[Records excerpted from a collection]

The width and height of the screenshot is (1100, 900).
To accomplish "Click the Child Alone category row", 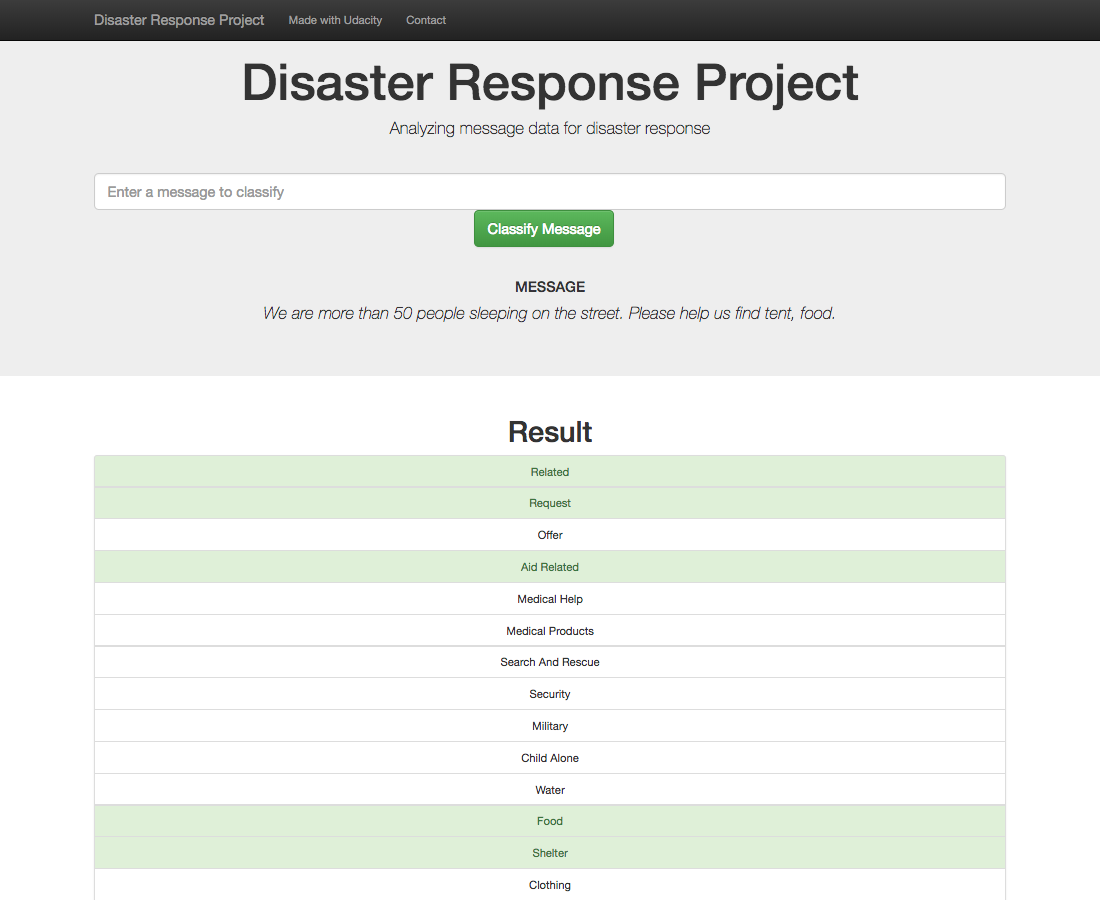I will [549, 758].
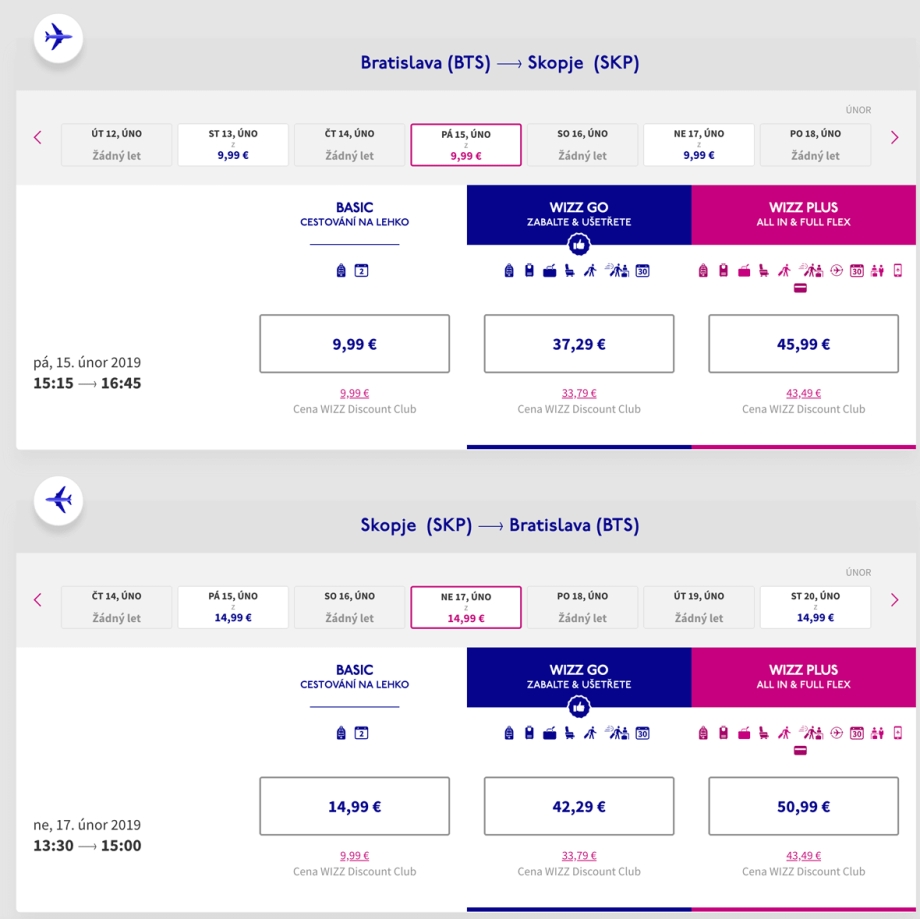Click the calendar icon under outbound BASIC fare
Screen dimensions: 920x919
tap(362, 270)
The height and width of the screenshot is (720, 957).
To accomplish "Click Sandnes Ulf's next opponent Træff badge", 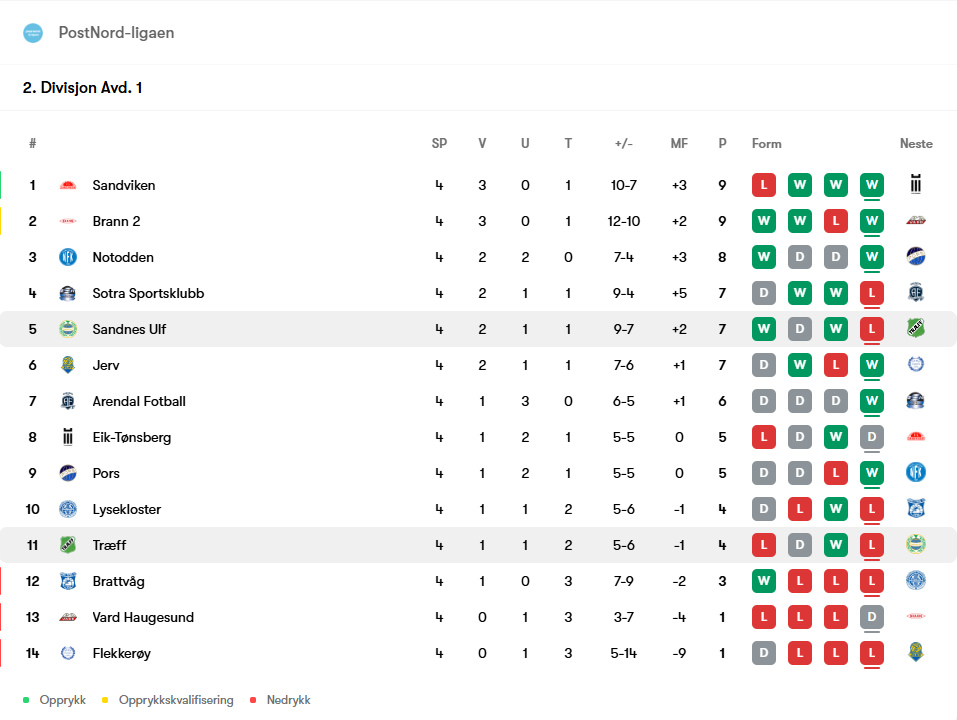I will click(x=915, y=328).
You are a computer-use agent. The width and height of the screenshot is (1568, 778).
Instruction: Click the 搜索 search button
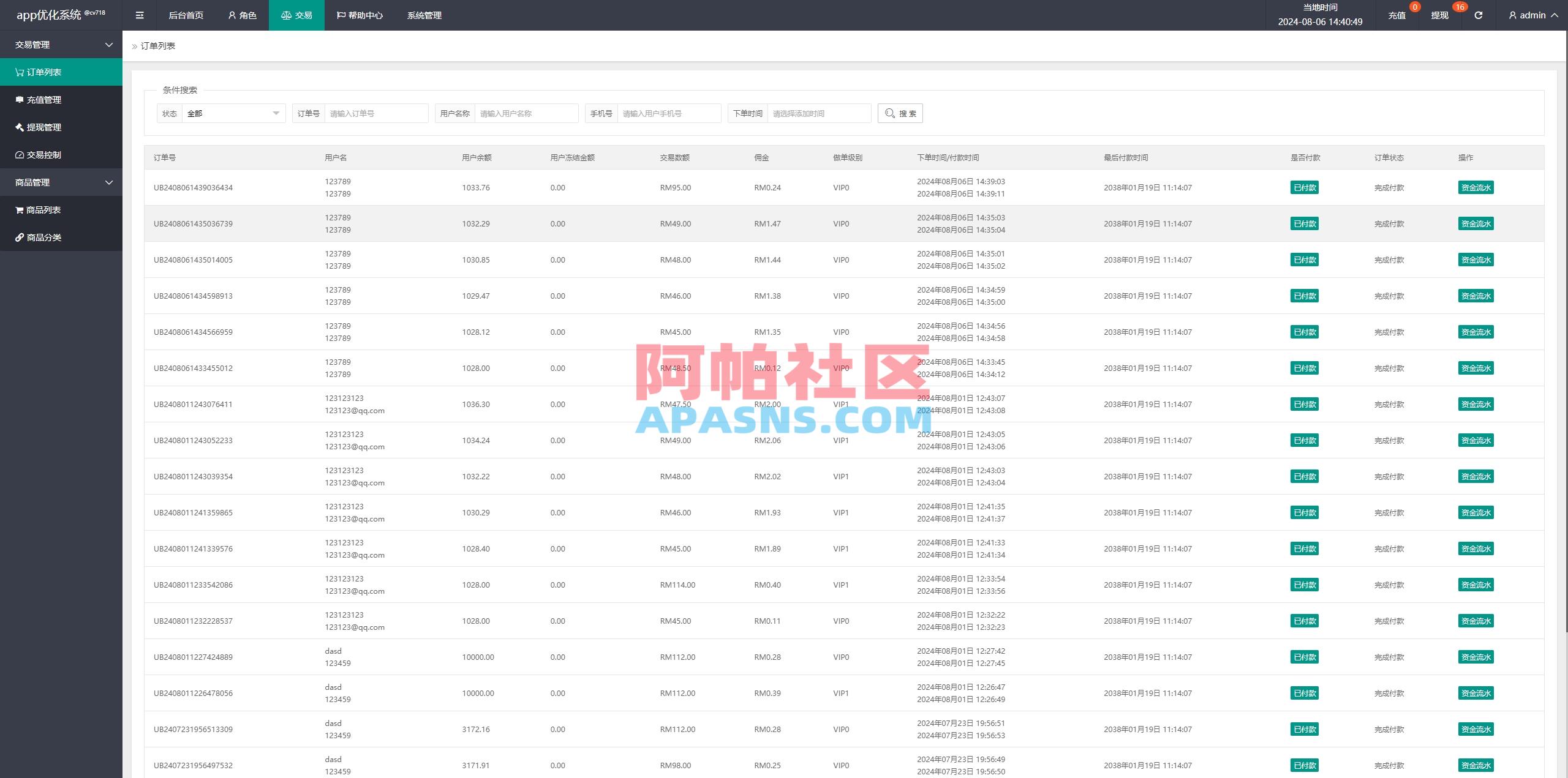tap(900, 113)
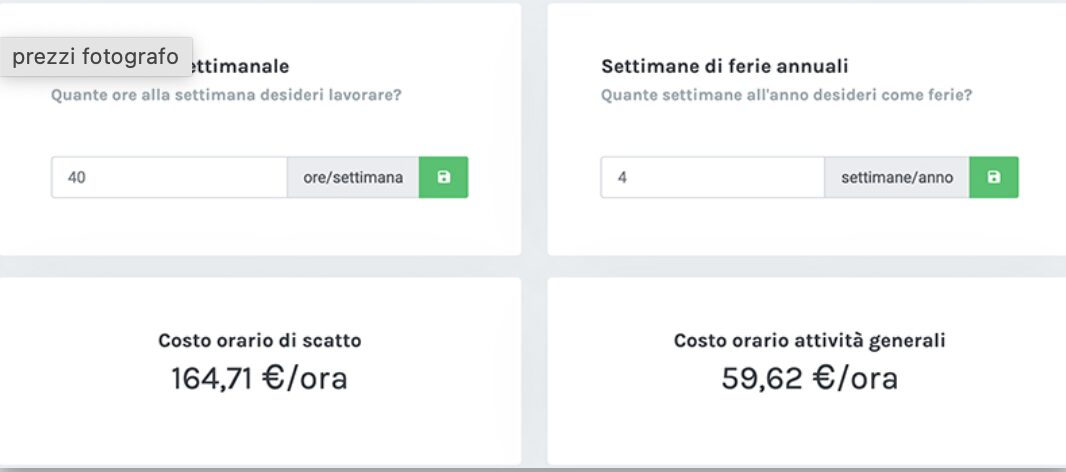The width and height of the screenshot is (1066, 472).
Task: Click the "settimane/anno" unit label
Action: [897, 177]
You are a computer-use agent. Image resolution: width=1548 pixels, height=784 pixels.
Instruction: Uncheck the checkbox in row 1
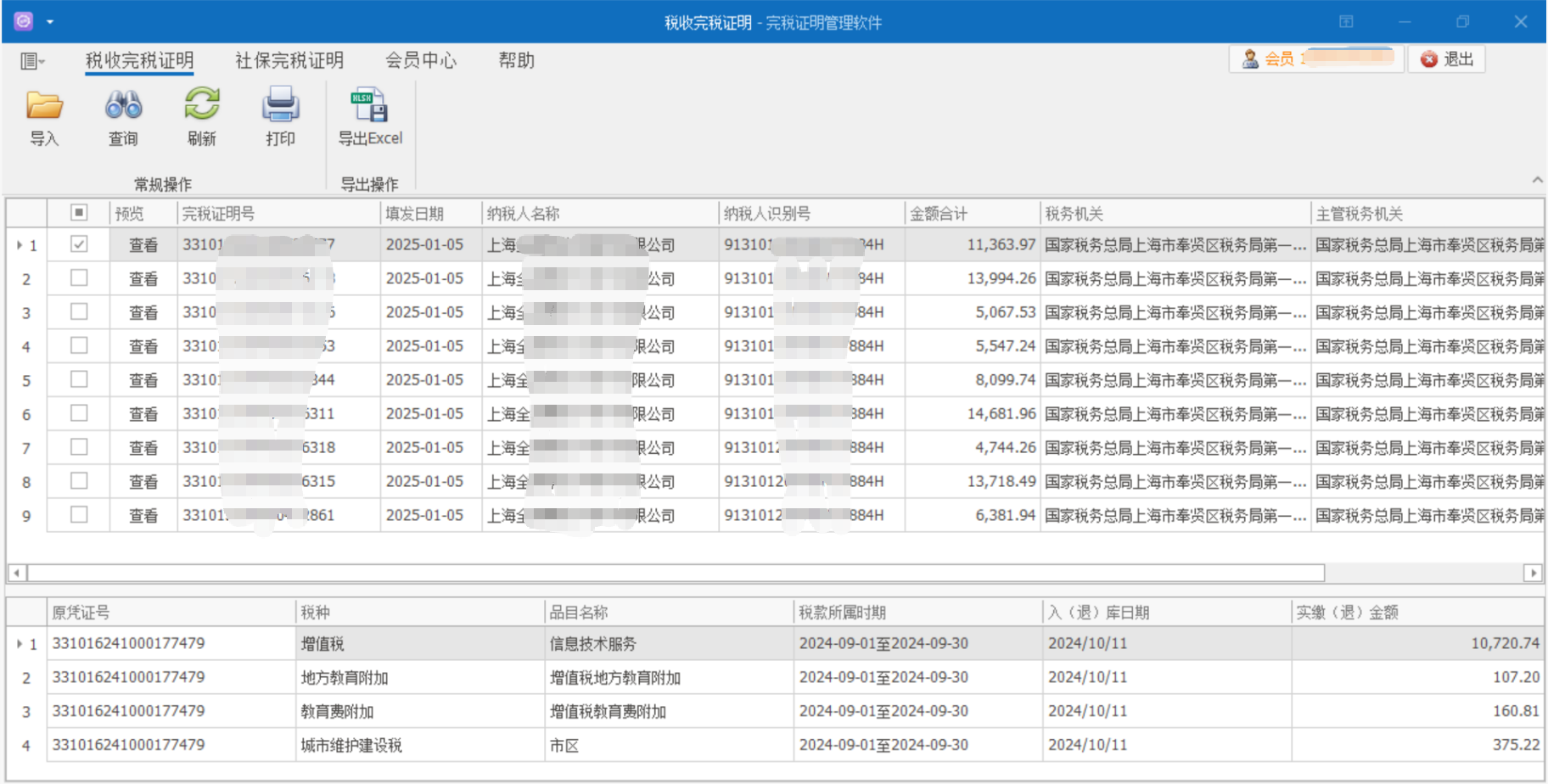tap(79, 244)

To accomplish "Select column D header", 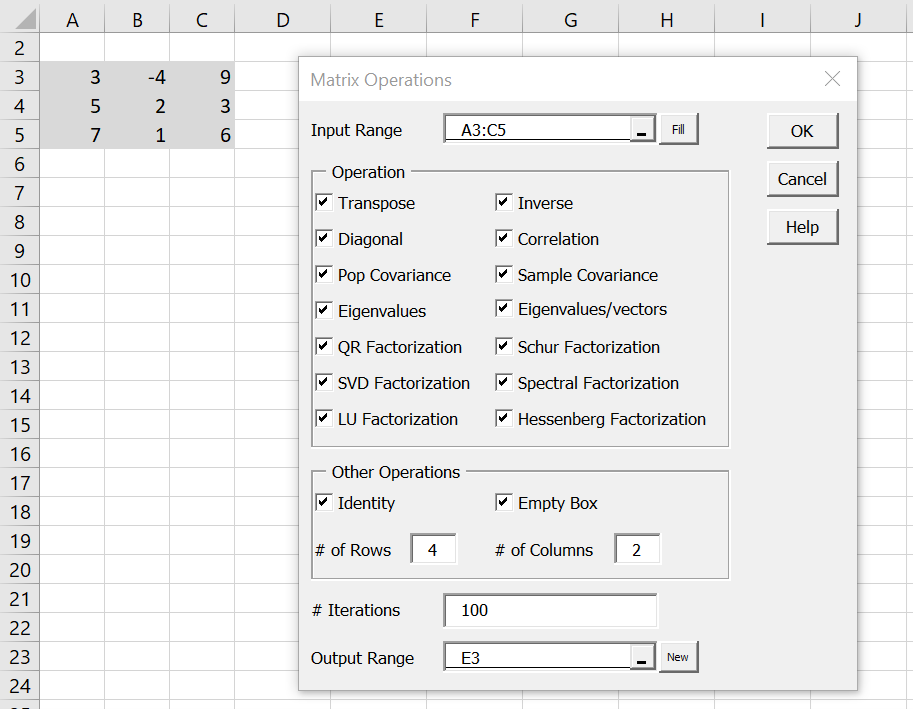I will 283,19.
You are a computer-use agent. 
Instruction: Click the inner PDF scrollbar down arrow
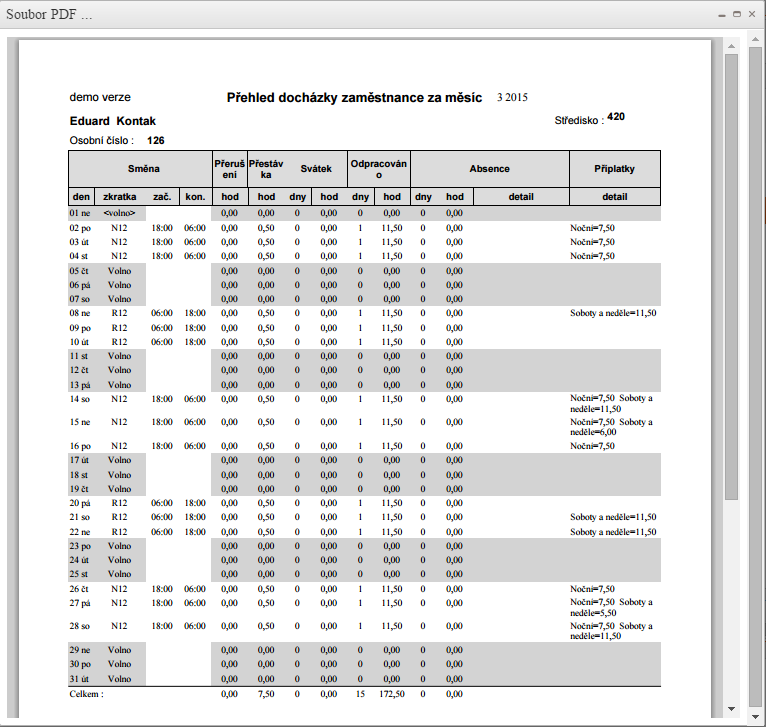click(731, 711)
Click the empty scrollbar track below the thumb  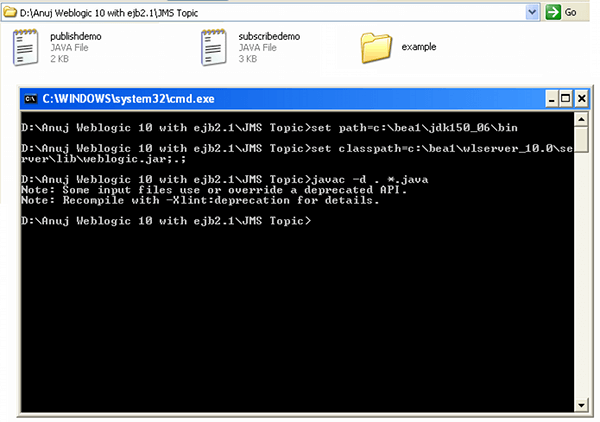(582, 280)
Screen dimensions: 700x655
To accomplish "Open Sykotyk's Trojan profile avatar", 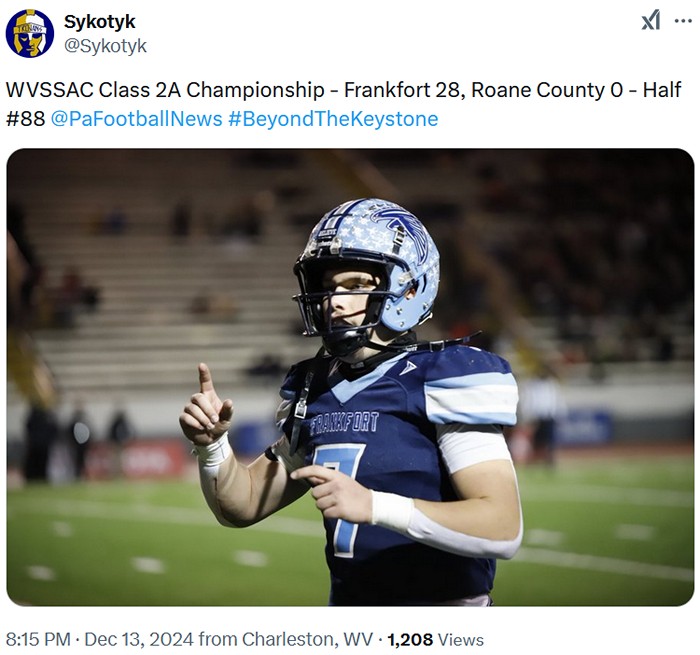I will (30, 33).
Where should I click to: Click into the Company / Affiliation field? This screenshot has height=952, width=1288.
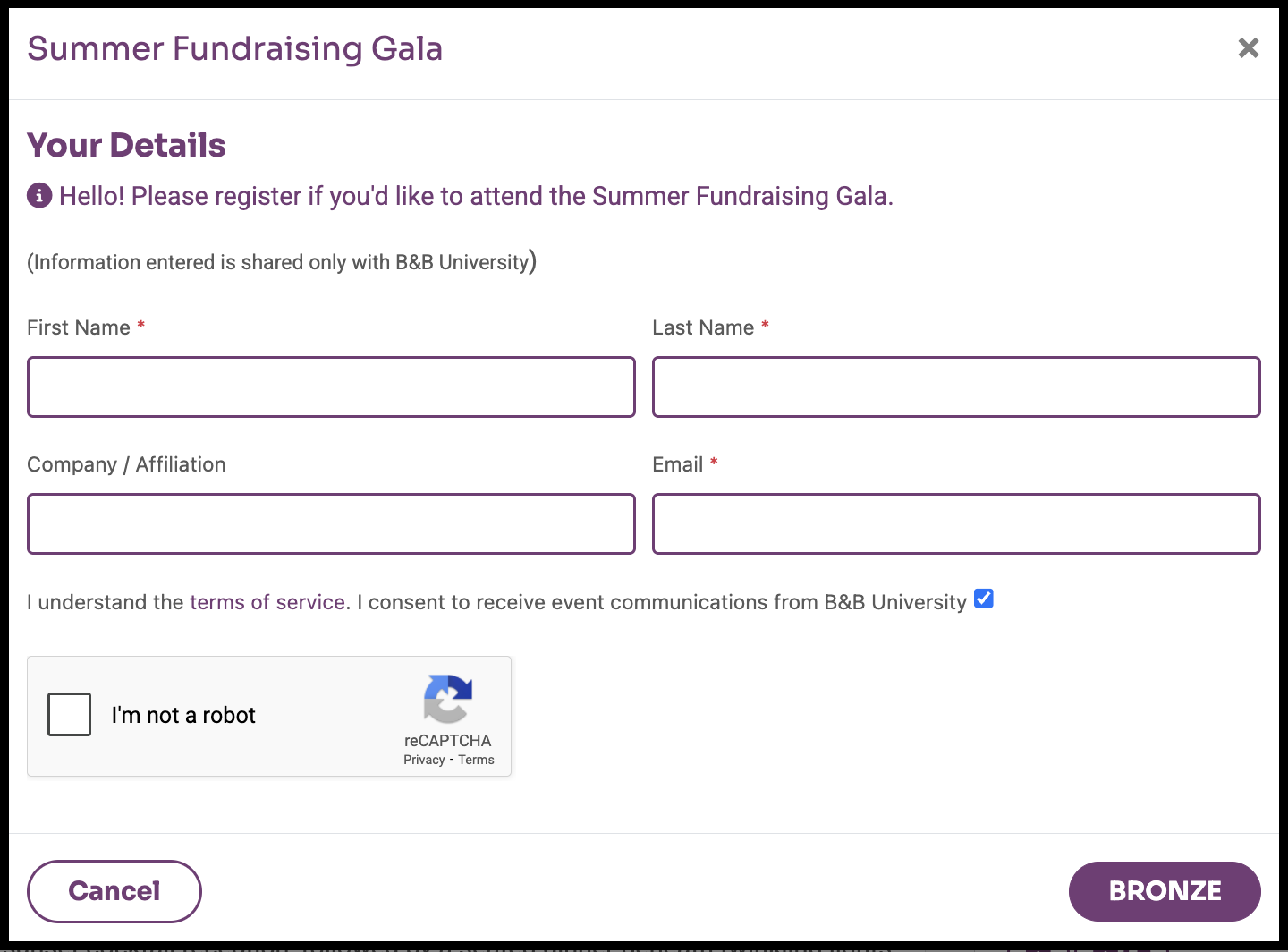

→ What you are asked to do
Please edit the lines between the one holding "You are a computer-use agent. The" and the one holding "Action: [897, 177]", inclusive, so that "search button" becomes "find button" and everything else stays the same. Give back only those lines, without the pictures.

→ Exercise output
You are a computer-use agent. The width and height of the screenshot is (1568, 778).
Instruction: Click the 搜索 find button
tap(900, 113)
The width and height of the screenshot is (1066, 472).
Task: Click the "settimane/anno" unit label
Action: [897, 177]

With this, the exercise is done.